Chapitre 10 : Catherine, 1944

34 8 0
                                    

Le mois de janvier 1944 fut gris et morne, et il ne se passa presque rien. La tristesse de Catherine s'estompait lentement, et son travail l'y aidait beaucoup. Depuis qu'elle avait vu Thomas mourir sous ses yeux, il lui apparaissait d'une importance capitale d'enseigner les gestes de premiers secours aux résistants. Savoir que ce qu'elle leur apprenait pouvait sauver des vies...
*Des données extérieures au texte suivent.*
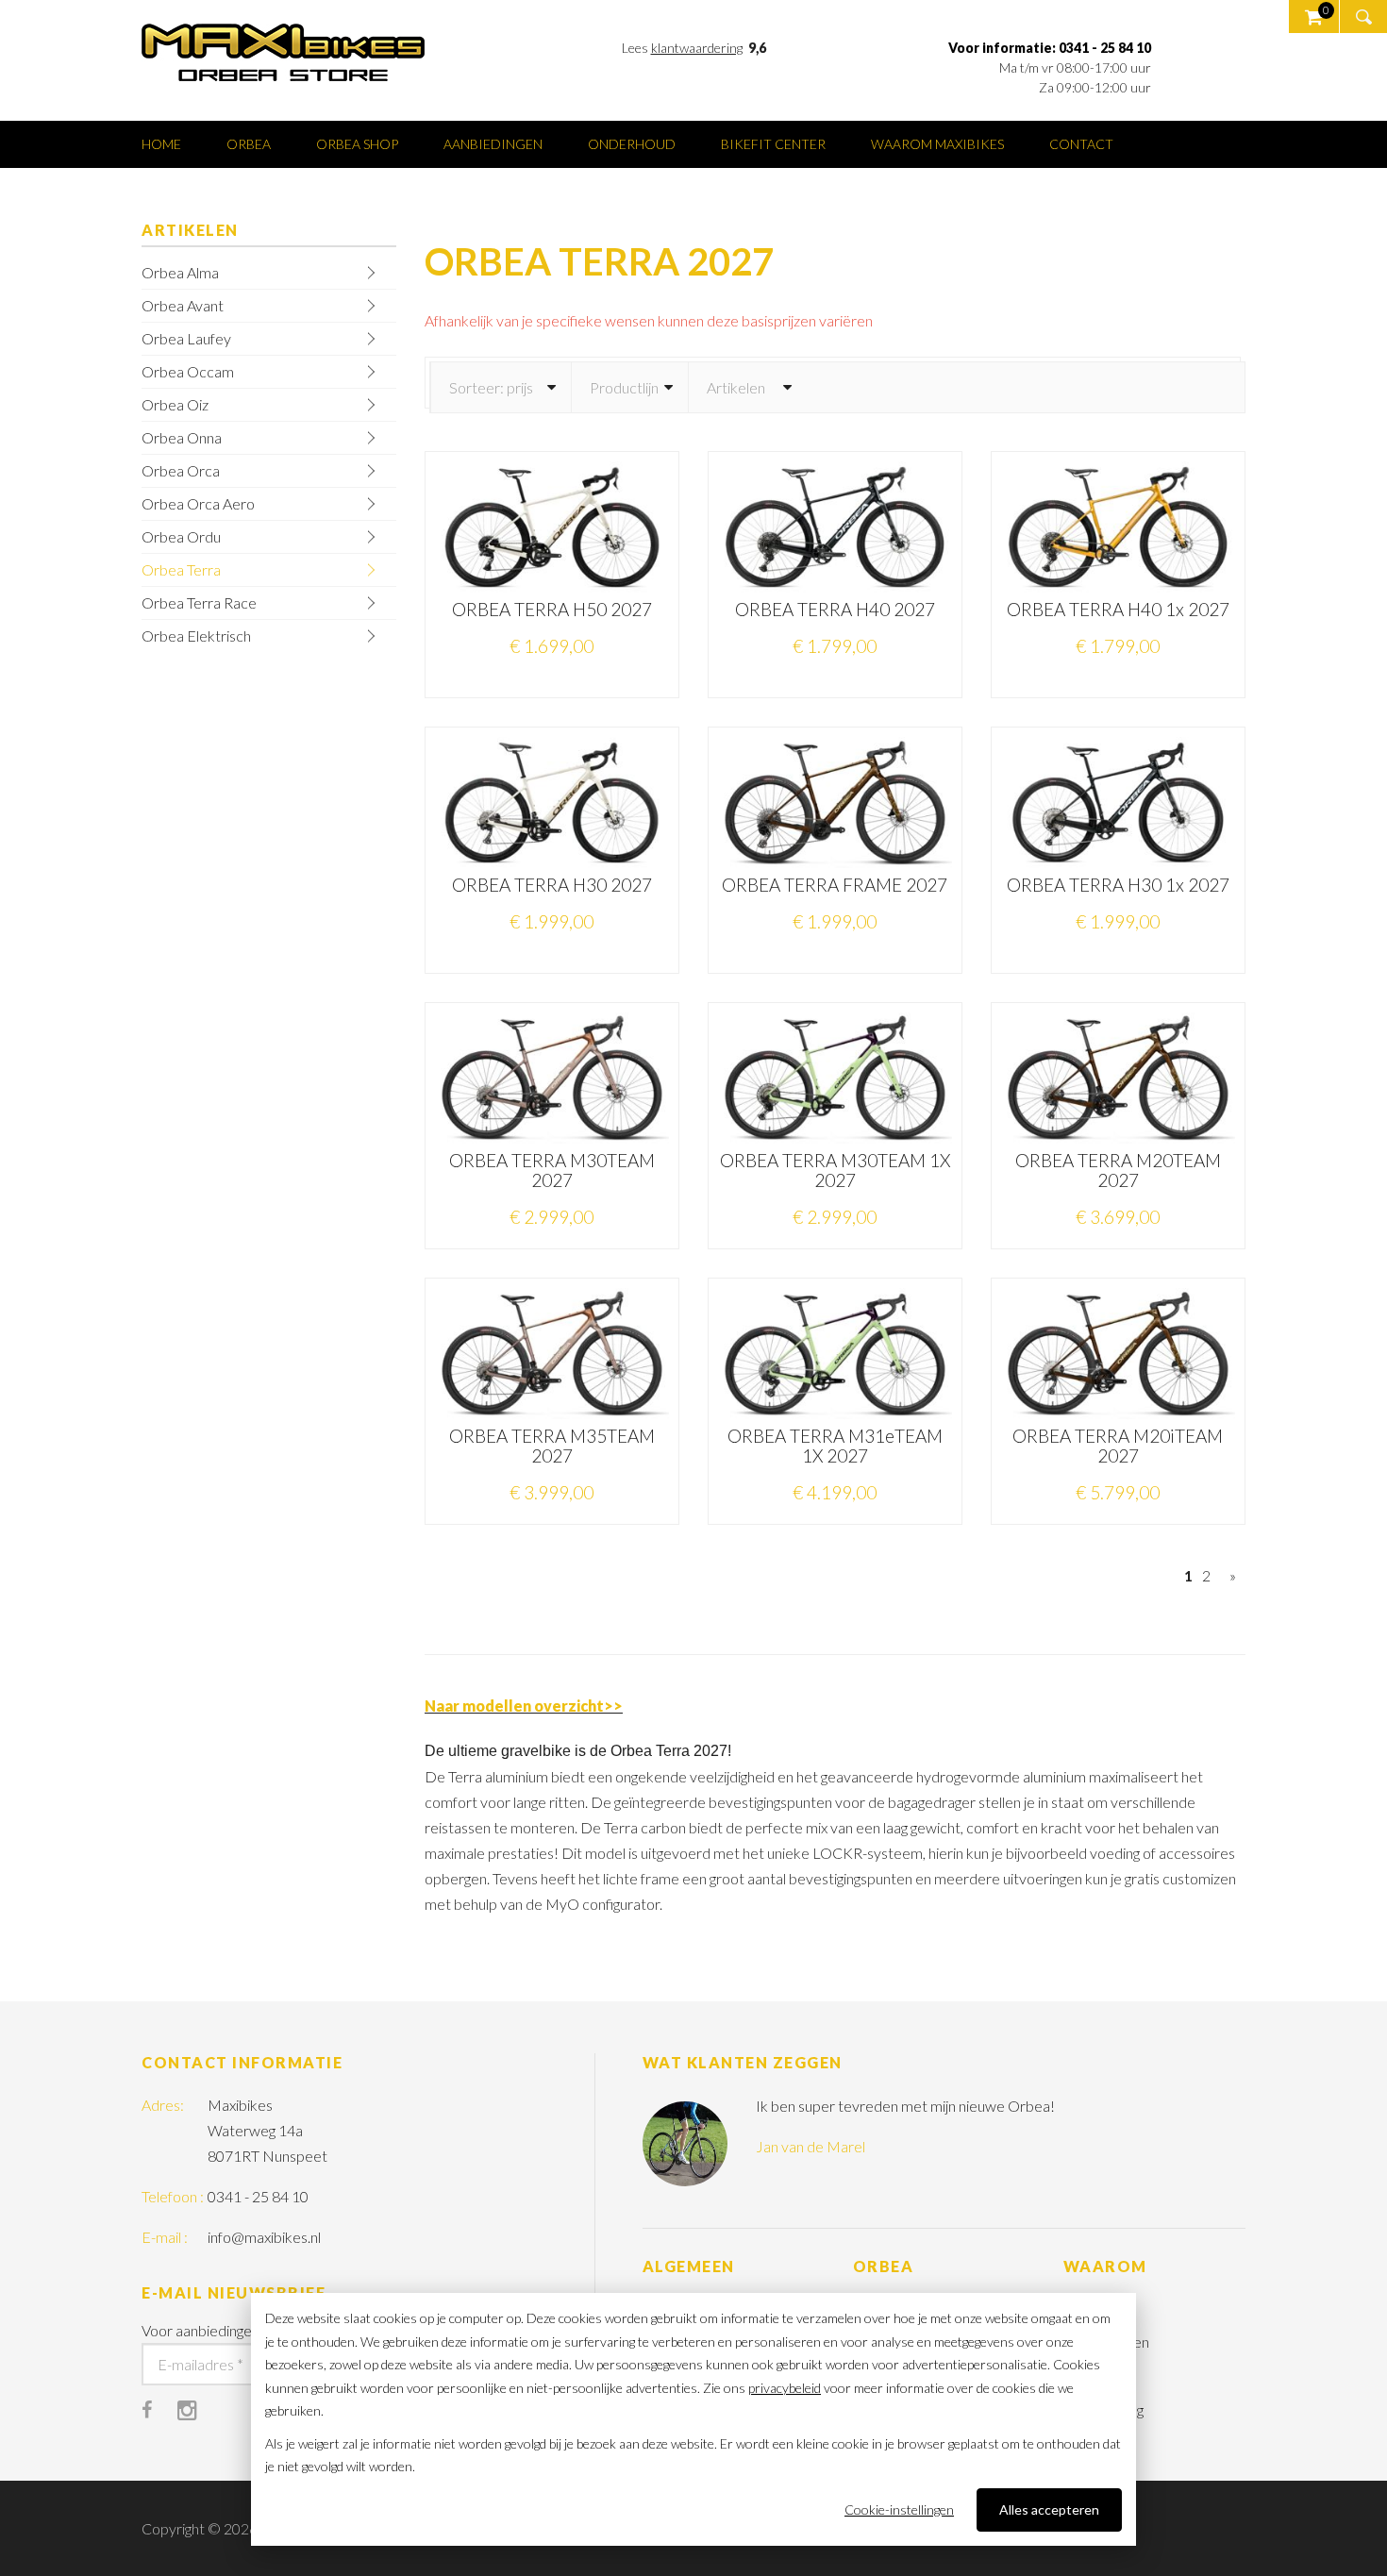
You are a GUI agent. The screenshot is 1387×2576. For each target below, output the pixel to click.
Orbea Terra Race (199, 602)
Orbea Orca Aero (198, 503)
Elle demanda la permission de prendre un travail officiel pendant la journée au caporal Martin, qui lui donna son autorisation. Cela lui permit d'obtenir un poste d'infirmière dans l'hôpital du bourg. Là, elle était sûre de n'avoir que rarement du temps libre, et surtout moins d'occasions de broyer du noir. Certaines personnes, dans la résistance, lui reprochaient de soigner de Allemands. Mais pour elle, ce n'était qu'un blessé, qu'un malade, qu'une vie de plus qu'il s'agissait de sauver... D'autant plus qu'elle passait une bonne partie de ses soirées et de ses nuits au service de l'Armée Secrète.

Moïse et elle passaient leurs rares temps libres ensemble. Ils se racontaient leurs déboires journaliers pour ne pas à avoir à penser au passé. Et puis, au fil des jours, les cauchemars de Catherine se firent moins fréquents, elle souriait plus souvent, et comme son ami le lui avait dit, le temps continuait à faire son oeuvre, à cicatriser les plaies à vif de son coeur.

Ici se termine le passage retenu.